We could use this entire post talking about the similarities and differences between democracies and republics. Instead I’ll give you a few highlights and a link to a longer explanation.

By the way, have you noticed that the two major political parties in the US today are Democrats and Republicans?

In a democracy, the majority rules. A vote of 51% decides the matter. Minorities are unprotected in a pure democracy, which the founders of America understood and rejected.

Even a “representative democracy,” in which the voters elect representatives, is majority rule. That is of course a serious problem. Individuals and minority groups still get run over by the mob.

Another problem with democracies is that they do not last. In 1814 John Adams wrote: “Remember, democracy never lasts long. It soon wastes, exhausts, and murders itself. There never was a democracy yet that did not commit suicide.”

Many who are in favor of voting rights today are actually trying to create a democracy — a majority rule — in America. The founding fathers knew better and created a constitutional republic.

Here’s a link to a pdf from Phoenix schools (I’m sorry I do not know the author) that gives an excellent and cautionary description of both democracy and republic.

2. The separation of church and state was for the benefit of the church.

This is another brilliant idea that came through the founding fathers, partially by way of the Enlightenment.

Legally this is the establishment clause and is found in the First Amendment, which begins: Congress shall make no law respecting an establishment of religion, or prohibiting the free exercise thereof;

(Trivia moment: people who favored no establishment of religion were called disestablishmentarians. Those opposed practiced antidisestablishmentarianism. When I was in high school I had no idea what that meant, but I knew at 28 letters it was one of the longest words in the dictionary. Weird, I know.)

The phrase separation of church and state is nowhere to be found in the constitution. It came into the popular dialogue years later based on a private letter written by Thomas Jefferson.

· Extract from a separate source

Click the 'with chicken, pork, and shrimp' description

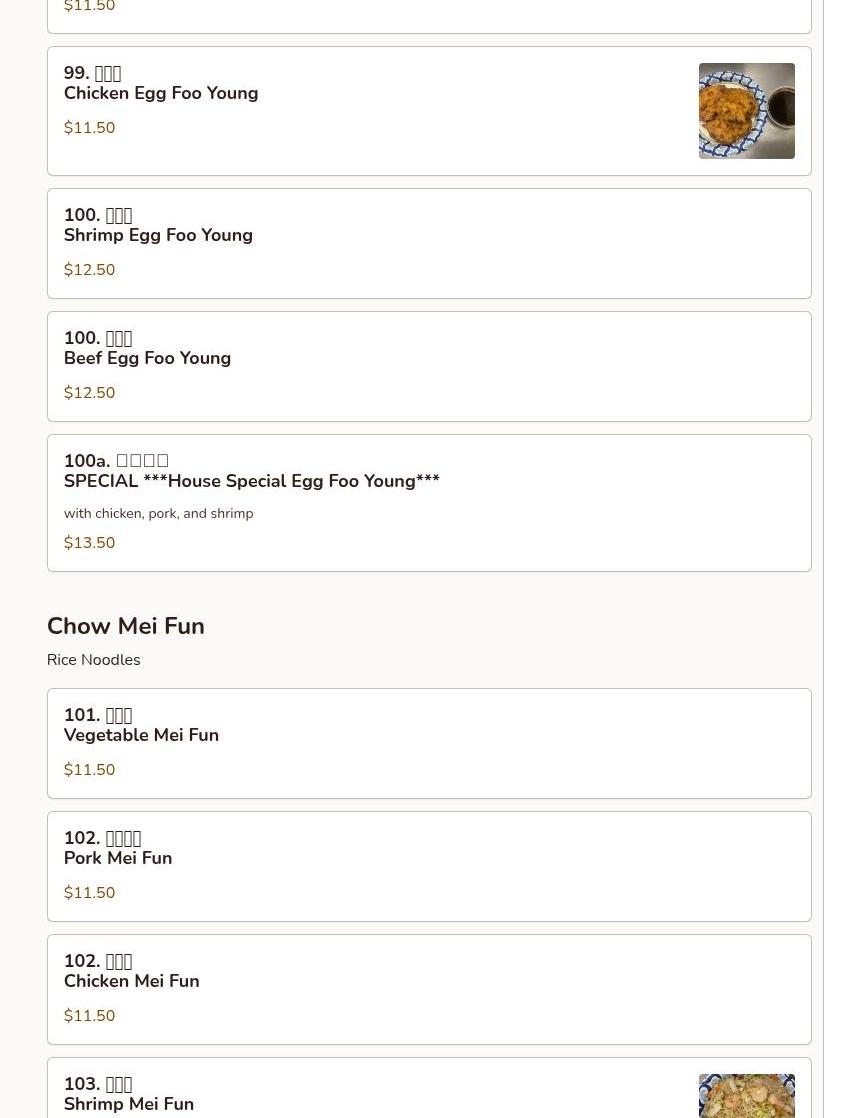[158, 513]
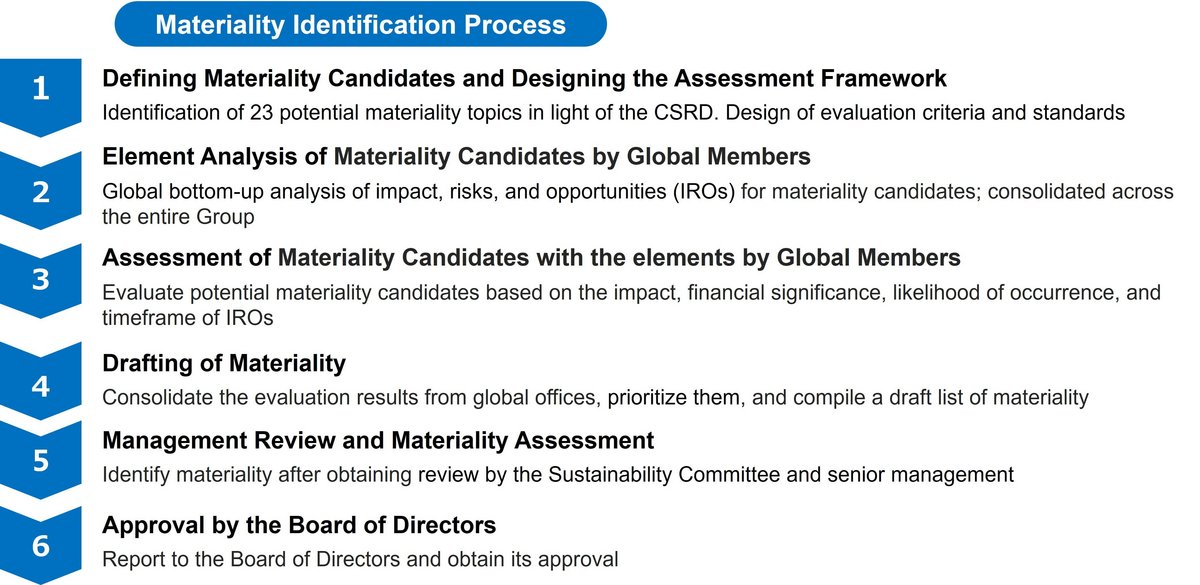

In 1802, writing to the Danbury Baptist Association, Jefferson said:

Believing with you that religion is a matter which lies solely between Man & his God, that he owes account to none other for his faith or his worship, that the legitimate powers of government reach actions only, & not opinions, I contemplate with sovereign reverence that act of the whole American people which declared that their legislature should ‘make no law respecting an establishment of religion, or prohibiting the free exercise thereof,’ thus building a wall of separation between Church and State.

Well said, Mr. Jefferson.

3. America has a birth certificate.

The United States part of our country’s name is something most of us understand, but what about America?

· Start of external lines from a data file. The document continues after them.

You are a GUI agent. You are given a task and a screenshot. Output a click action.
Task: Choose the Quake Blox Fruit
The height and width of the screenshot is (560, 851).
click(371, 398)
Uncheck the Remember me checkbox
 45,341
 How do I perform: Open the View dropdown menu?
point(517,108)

According to the Library of Congress:

America is named after Amerigo Vespucci, the Italian explorer who set forth the then revolutionary concept that the lands that Christopher Columbus sailed to in 1492 were part of a separate continent. A map created in 1507 by Martin Waldseemüller was the first to depict this new continent with the name “America,” a Latinized version of “Amerigo.”

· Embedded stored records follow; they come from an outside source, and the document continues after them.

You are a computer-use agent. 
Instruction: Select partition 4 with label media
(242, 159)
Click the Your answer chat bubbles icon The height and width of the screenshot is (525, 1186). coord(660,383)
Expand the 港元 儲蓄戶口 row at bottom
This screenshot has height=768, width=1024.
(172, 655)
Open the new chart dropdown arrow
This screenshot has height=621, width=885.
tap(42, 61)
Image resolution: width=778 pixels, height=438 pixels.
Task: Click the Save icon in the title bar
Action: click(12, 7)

Acquired in 2003, the map named above is also known as “America’s Birth Certificate.”

Of course America here refers to what we now know as North America, Central America and South America. But the United States of America is the only country in the world with America as part of its name. The world knows that to be American is to be part of the USA.

You will not be surprised to learn that some dispute the Vespucci connection and posit alternate explanations. Freedom of speech is one of the rights we all enjoy in America, so they are more than welcome to do so.

The name United States of America was given to the world in the Declaration of Independence. If you haven’t read it in a while (or ever), here is a great source for it.

While a few people protest the origin of the name America, others have questioned the name “United States.” It is true that there is a great deal of political division in America, but we are still one country.

How can we make it better? I have some thoughts on that.

In the meantime keep learning about America. And do good… it’s in you!